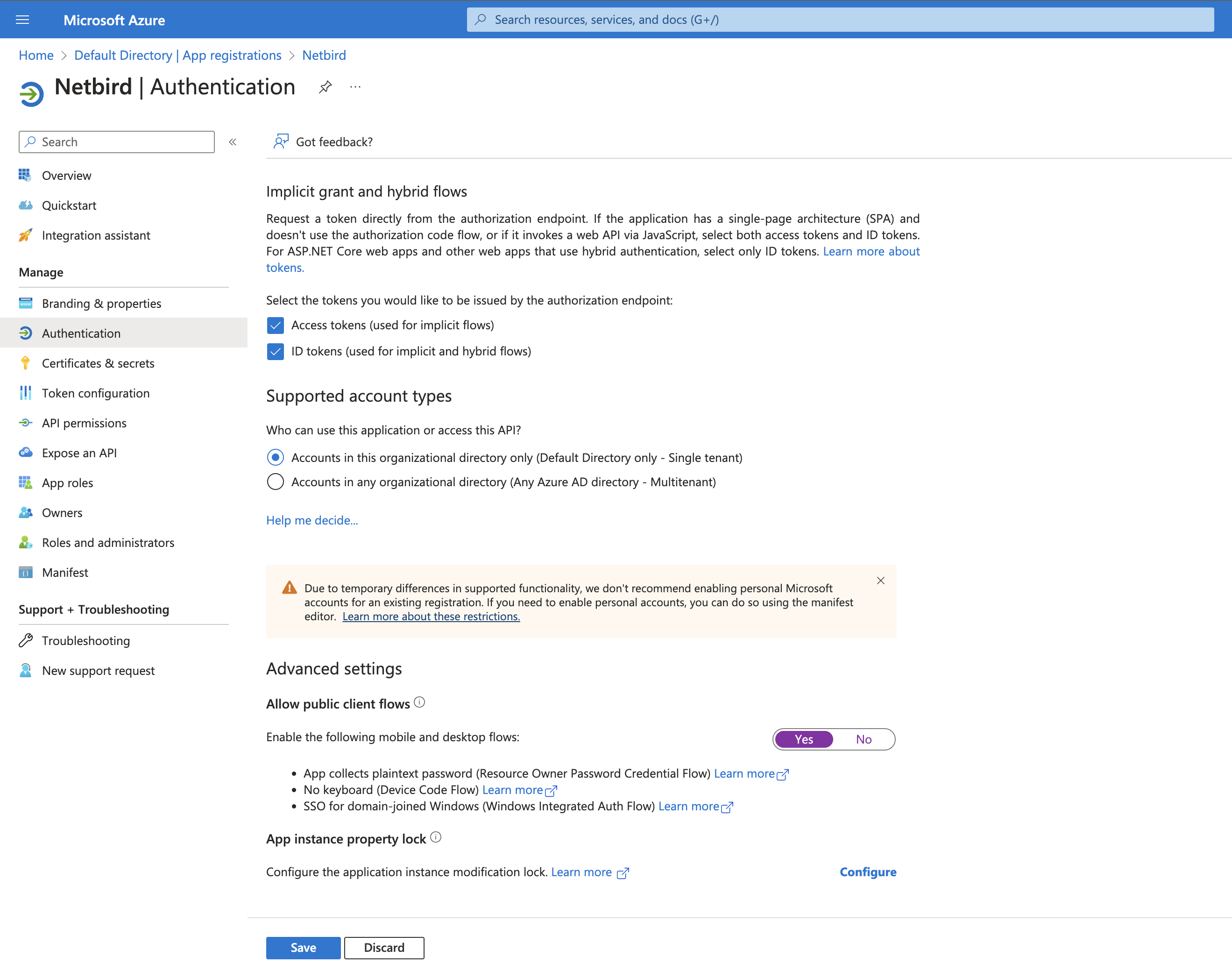Switch public client flows toggle to No
This screenshot has width=1232, height=978.
coord(864,739)
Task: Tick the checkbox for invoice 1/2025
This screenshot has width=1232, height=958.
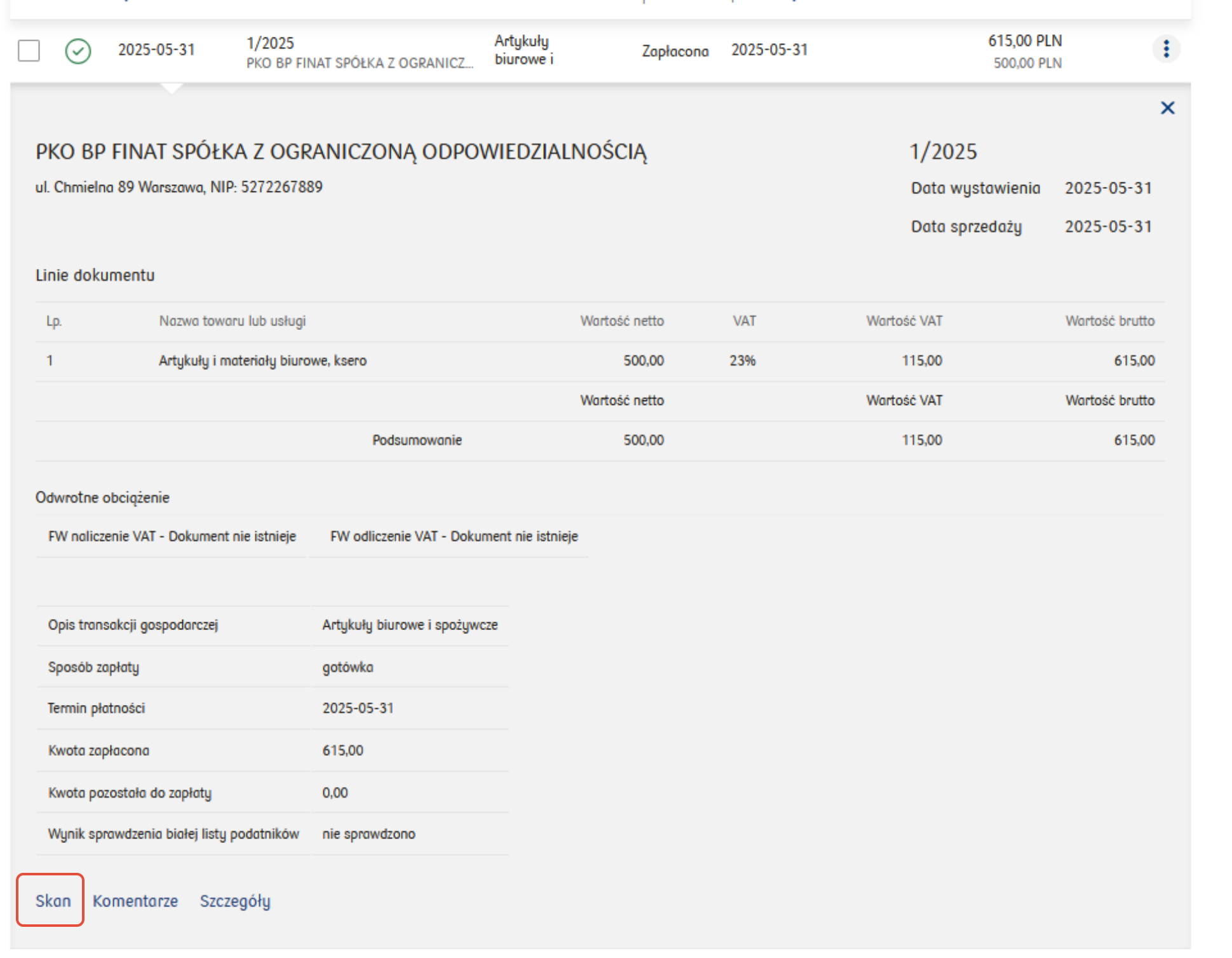Action: [x=29, y=50]
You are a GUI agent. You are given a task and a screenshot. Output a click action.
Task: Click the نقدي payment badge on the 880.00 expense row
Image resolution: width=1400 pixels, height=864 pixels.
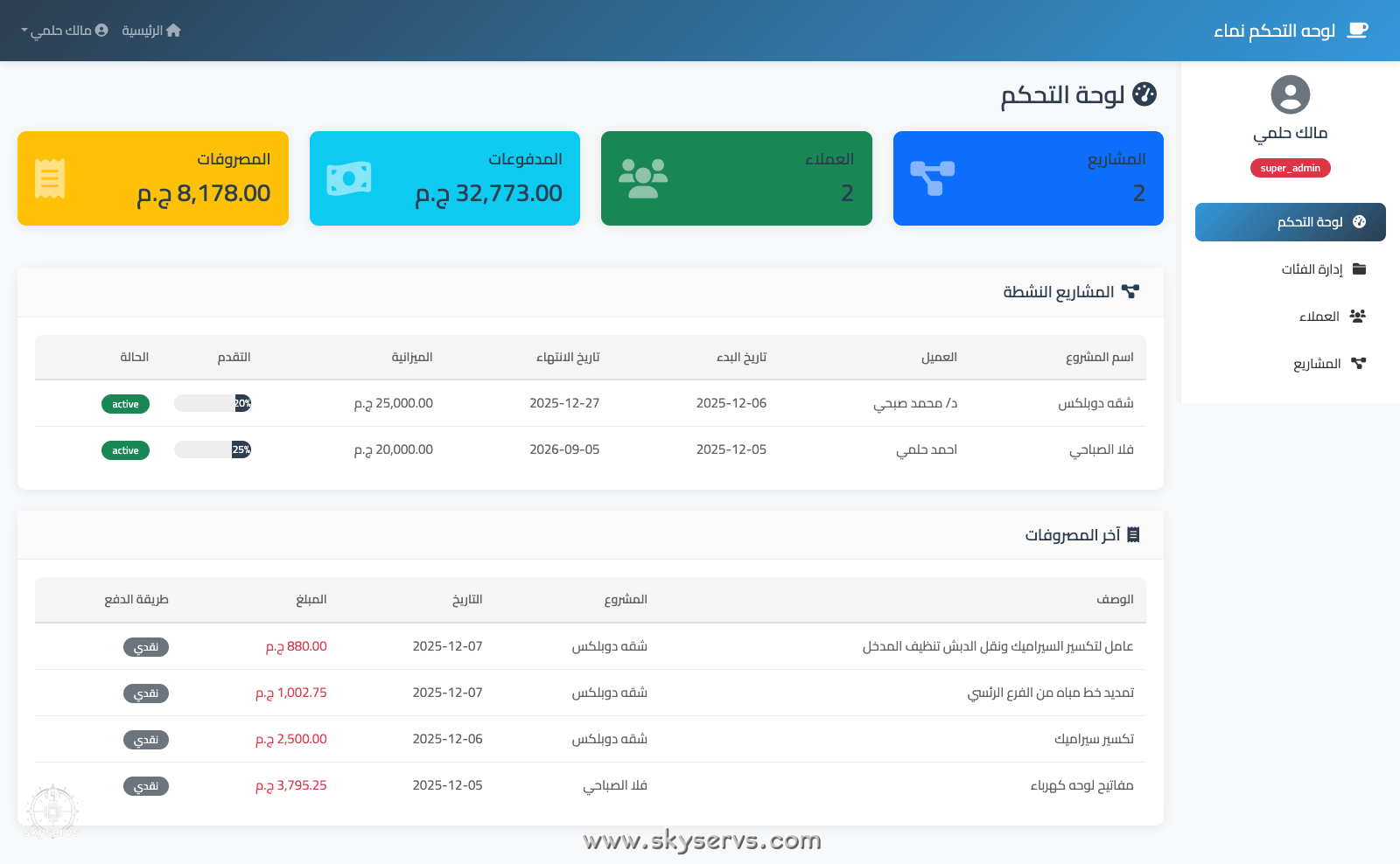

# # #

### [EXERCISE DIRECTIONS]
Exactly restate the lines from the one holding "Task: Tick the checkbox for invoice 1/2025" to the final line of the records above, including both and excluding pictures.

### [TASK RESPONSE]
Task: Tick the checkbox for invoice 1/2025
This screenshot has width=1232, height=958.
Action: [x=29, y=50]
You are a GUI agent. You are given a task and a screenshot. Output a click action.
Task: Click the نقدي payment badge on the 880.00 expense row
Image resolution: width=1400 pixels, height=864 pixels.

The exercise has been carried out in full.